現在も活動しているラ米で最も古いゲリラ組織「コロンビア革命軍(FARC=ファルク)」のアルフォンソ・カノ最高司令官(63)が11月4日戦死した。

  コロンビアのフアン・ピンソーン国防相は5日の記者会見で、同国南西部のカウカ州スアレス市外れのアンデス山岳地帯チリアデロ(標高2100m)で4日、国軍・警察連合部隊とFARCの10時間に及ぶ戦闘のさなか、カノは空爆を受けて負傷した後、戦闘で死亡した、と発表した。

  政府は数ヶ月前からFARC最高指導部に包囲作戦を仕掛け、カノを何度か追い詰めていた。政府は、「対FARC戦史上、最大の成果」と自賛している。米軍仕込みの電子諜報技術と、FARC内部の通報者によって得られた情報がカノ殺害につながったという。

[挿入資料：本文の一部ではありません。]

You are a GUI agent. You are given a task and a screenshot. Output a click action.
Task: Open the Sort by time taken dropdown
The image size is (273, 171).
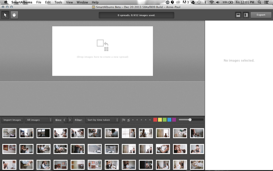point(102,120)
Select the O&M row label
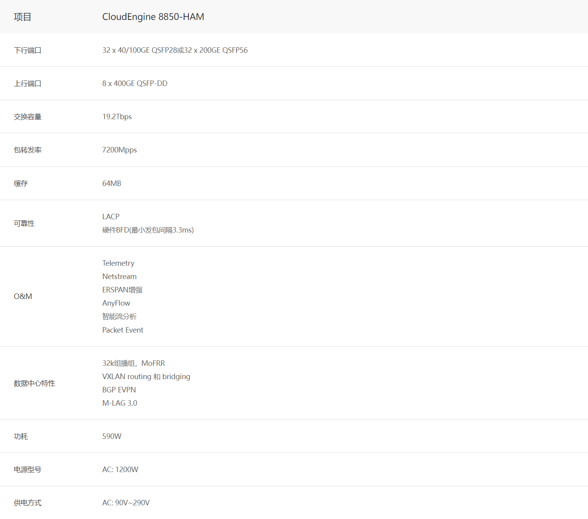This screenshot has width=588, height=519. click(23, 297)
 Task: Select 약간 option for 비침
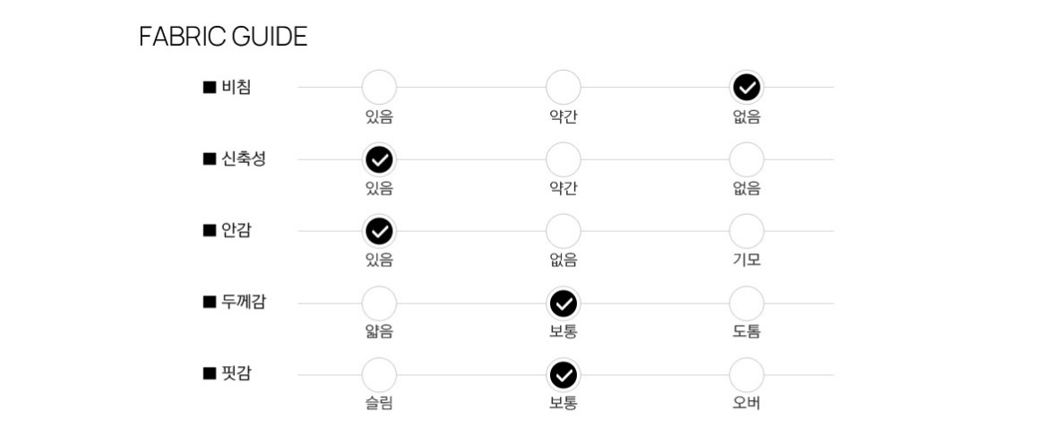tap(564, 87)
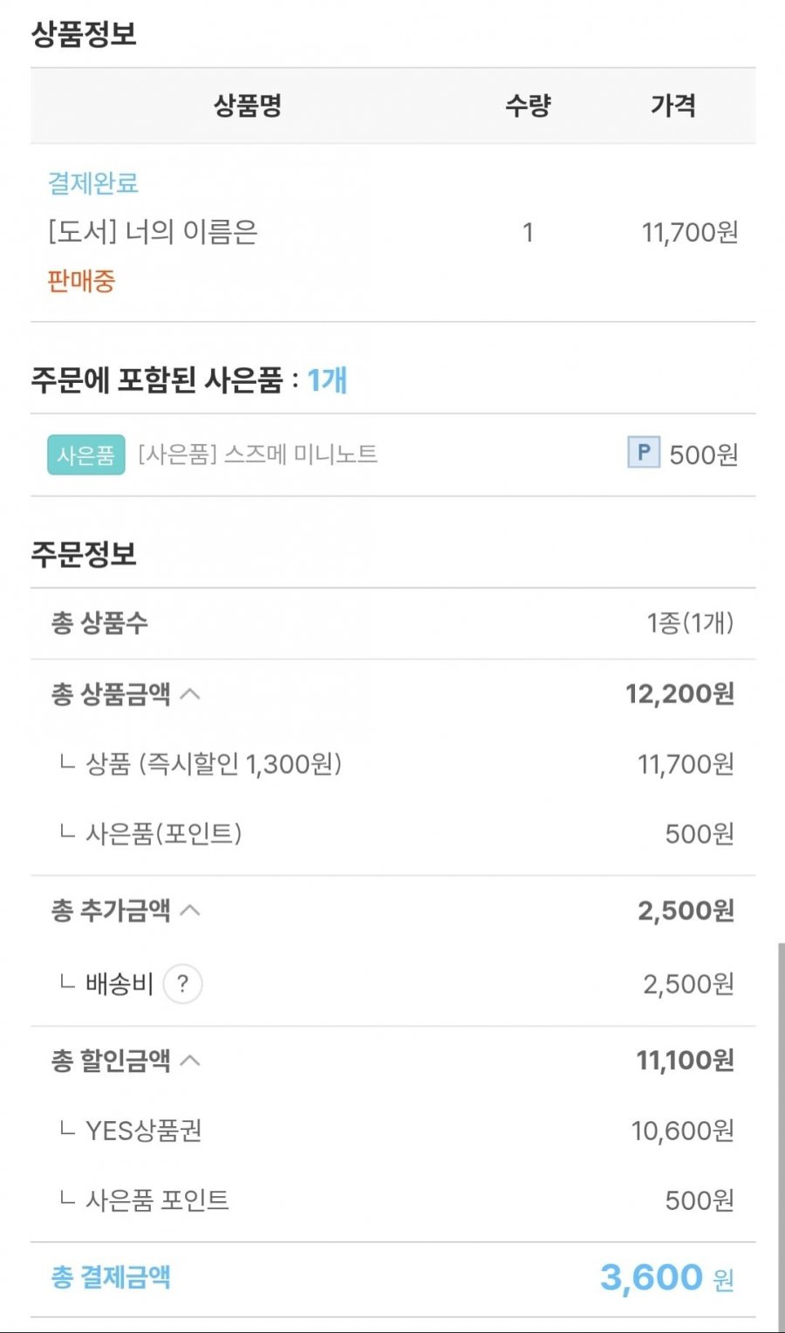Click the 수량 column header
Screen dimensions: 785x1333
point(528,106)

  カノの本名は、ギジェルモ・レオン=サエンス。1948年首都ボゴタに生まれ、国立コロンビア大学で法学と人類学を学んだ。だが修了せず、コロンビア共産党(PCC)の青年部で活動し、理論家として名を馳せた。ソ連に数年滞在し、指導者として教育を受けたとされる。FARCはPCCの武闘部門として1964年に発足したが、カノは80年にFARCに入り、武闘を開始する。

  当時のFARCは、「伝説の司令官」マヌエル・マルランダ最高司令官の指揮下にあったが、カノは
最高指導部に早々と抜擢された。

  1991年8月、日本人2人(東芝技術者)がアンティオキア州内でFARCに拉致される事件が起きた。その際、身代金交渉で指揮を執ったのもカノだった。日本人2人は、身代金受け渡しがすんだ同年12月、州都メデジンで解放された。

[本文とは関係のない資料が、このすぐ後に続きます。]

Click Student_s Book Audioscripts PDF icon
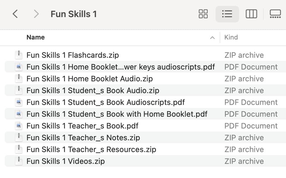The width and height of the screenshot is (286, 178). (x=18, y=102)
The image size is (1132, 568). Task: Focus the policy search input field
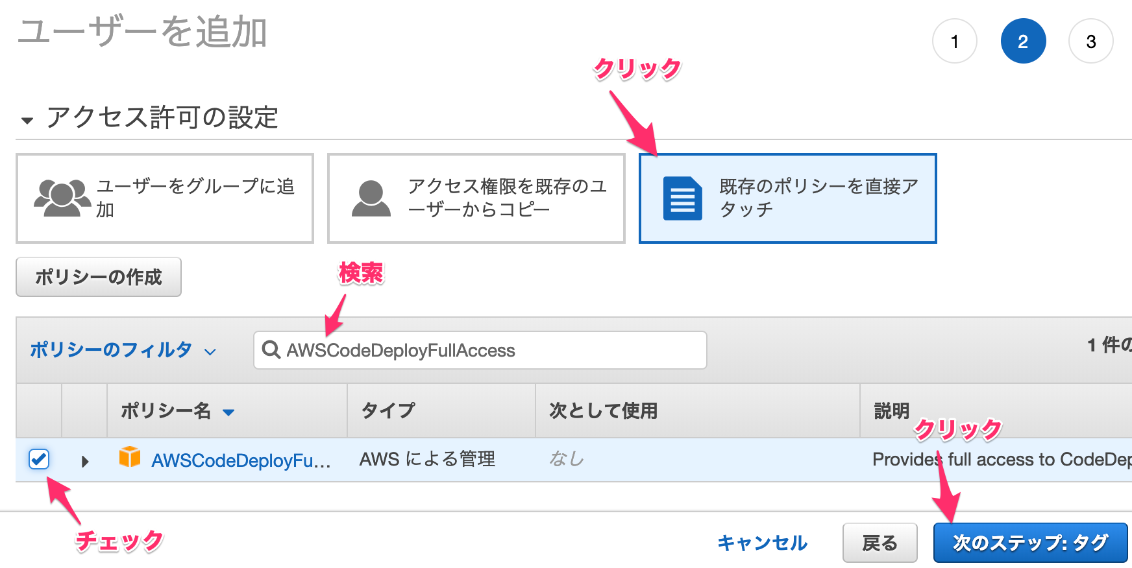pos(480,350)
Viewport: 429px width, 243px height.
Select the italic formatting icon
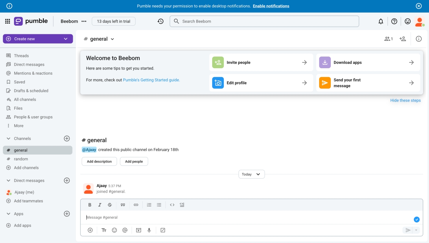pyautogui.click(x=100, y=205)
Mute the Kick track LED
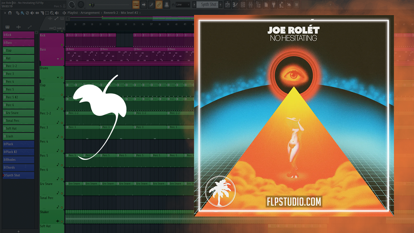Image resolution: width=414 pixels, height=233 pixels. pyautogui.click(x=62, y=45)
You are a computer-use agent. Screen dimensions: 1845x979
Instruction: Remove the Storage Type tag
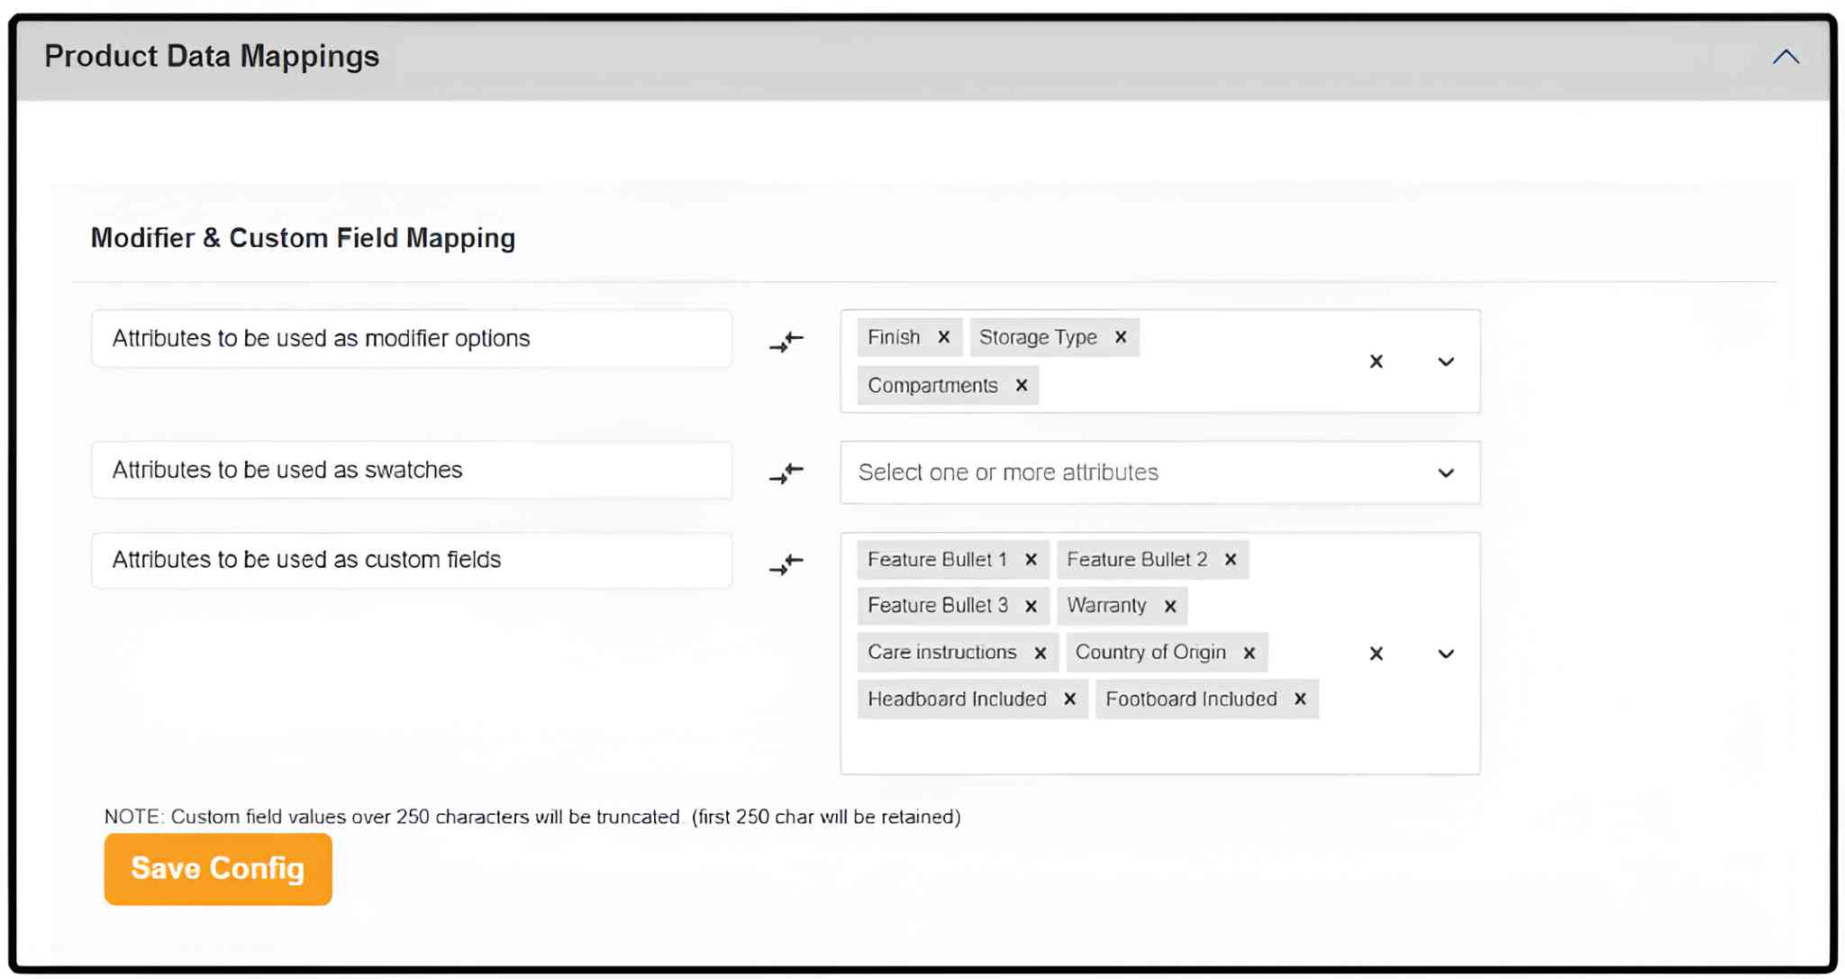[1121, 337]
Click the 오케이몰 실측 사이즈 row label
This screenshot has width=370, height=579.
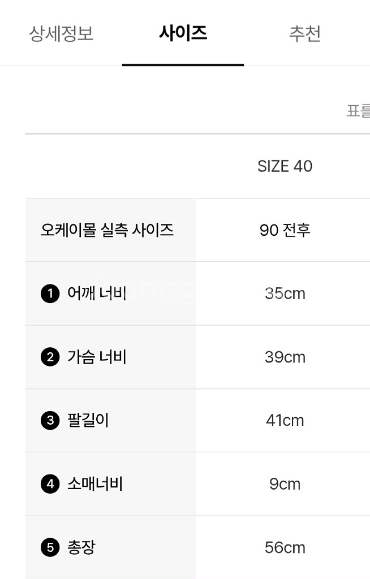[x=107, y=230]
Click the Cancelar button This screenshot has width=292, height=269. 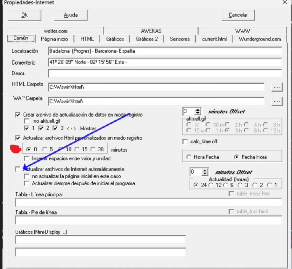(x=238, y=15)
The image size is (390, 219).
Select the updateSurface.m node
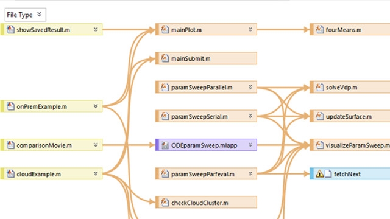point(350,116)
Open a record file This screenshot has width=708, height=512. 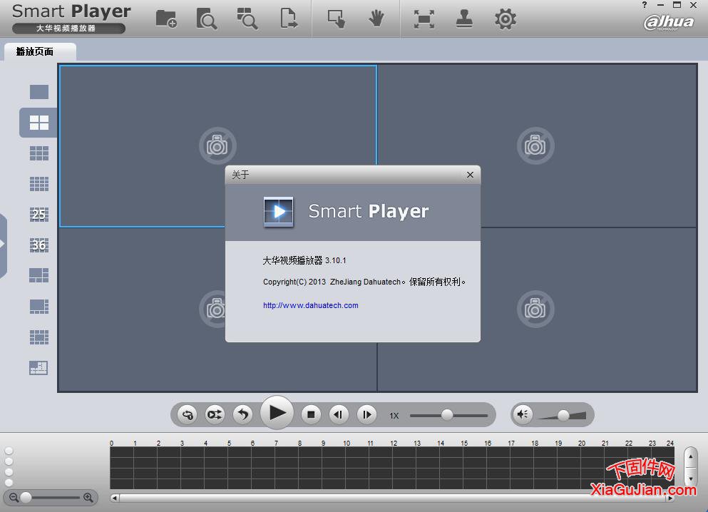click(166, 19)
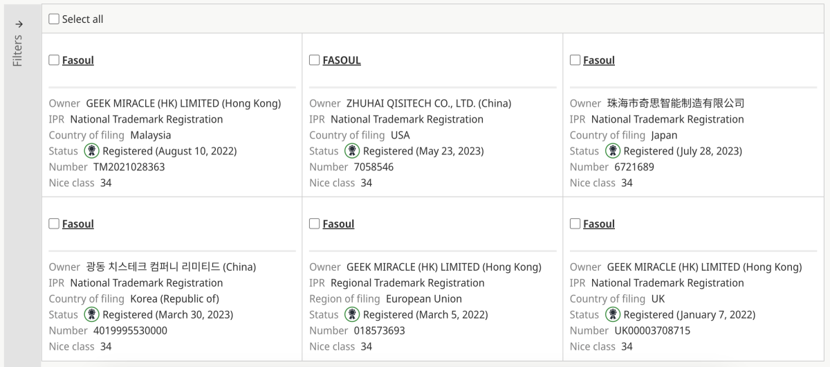Select the Korea Fasoul record checkbox
This screenshot has height=367, width=830.
click(54, 224)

  マルランダは2008年3月病死し、カノが第2代最高司令官に就任する。当時のウリーベ政権は、米軍の広範な協力を得てFARCを弱体化させ、後継のサントス現政権も指導部掃討作戦に力を入れていた。

  カノの死はFARCにとって痛撃だが、これによってFARCが和平交渉と武装解除の方向に簡単に進むと見る者はいない。それでもフアン・サントス大統領はFARCに、「戦いつづけても死か刑務所入りしかない」として、投降し武装解除に応じるよう呼び掛けた。

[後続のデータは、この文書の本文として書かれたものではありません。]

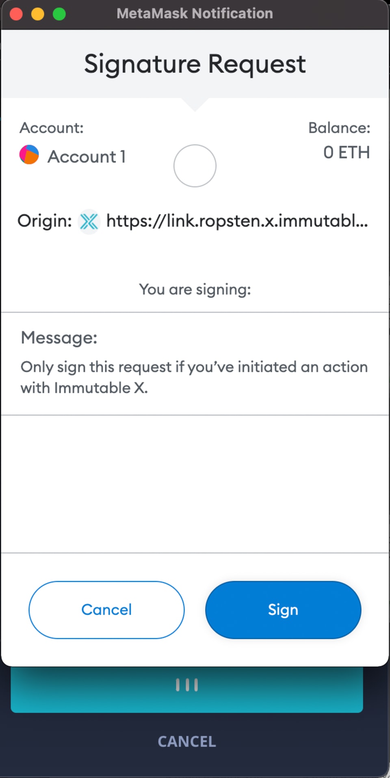Click the loading bars indicator icon
The height and width of the screenshot is (778, 390).
pos(187,685)

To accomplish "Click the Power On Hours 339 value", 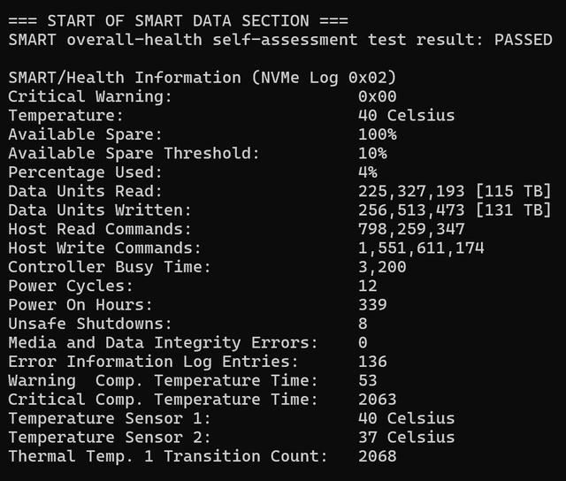I will click(372, 305).
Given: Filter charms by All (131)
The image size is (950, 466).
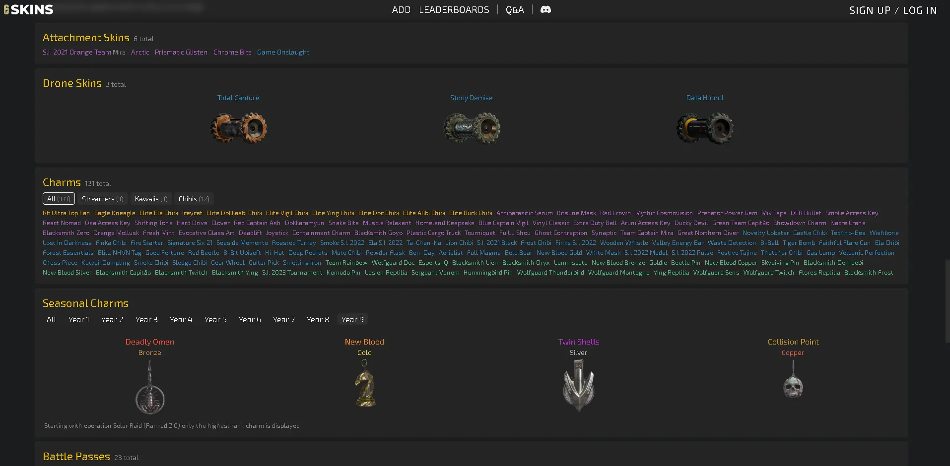Looking at the screenshot, I should (x=59, y=199).
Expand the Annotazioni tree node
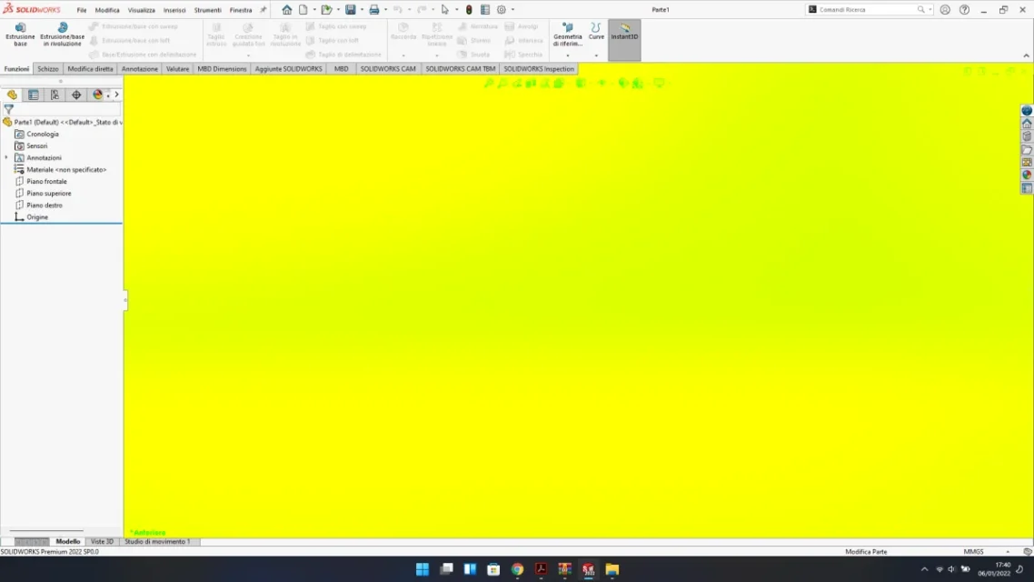The image size is (1034, 582). [x=6, y=157]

  サントスはウリーベ前政権で国防相を務め、FARC掃討戦に通じている。カウカ州都ポパヤンに飛び、カノの遺体を確認した。カノは濃い髭面で知られていたが、遺体に髭はなかった。顔から人物を特定されるのを警戒して、死の3日前に髭を剃っていたという。

  FARC書記局(7人)は5日、「コロンビアの平和は武装解除では成らず、武装蜂起を招いている根本的原因をなくすことによってのみ可能だ」として、武闘継続を表明した。

    注目点は、残存する最高指導部のうちの誰がカノの後任に納まるかだった。FARCは11月5日、
ティメレオーン・ヒメネス(52)、暗号ティモチェンコ、本名ロドリーゴ・ロンドーニョ=エチェベリを最高指導者に選び、同月15日発表した。有力視されていたイバン・マルケスは、序列2位になった。

  ティモチェンコは、ソ連に留学。1982年FARC入り。90年からFARC書記局員を務めていた。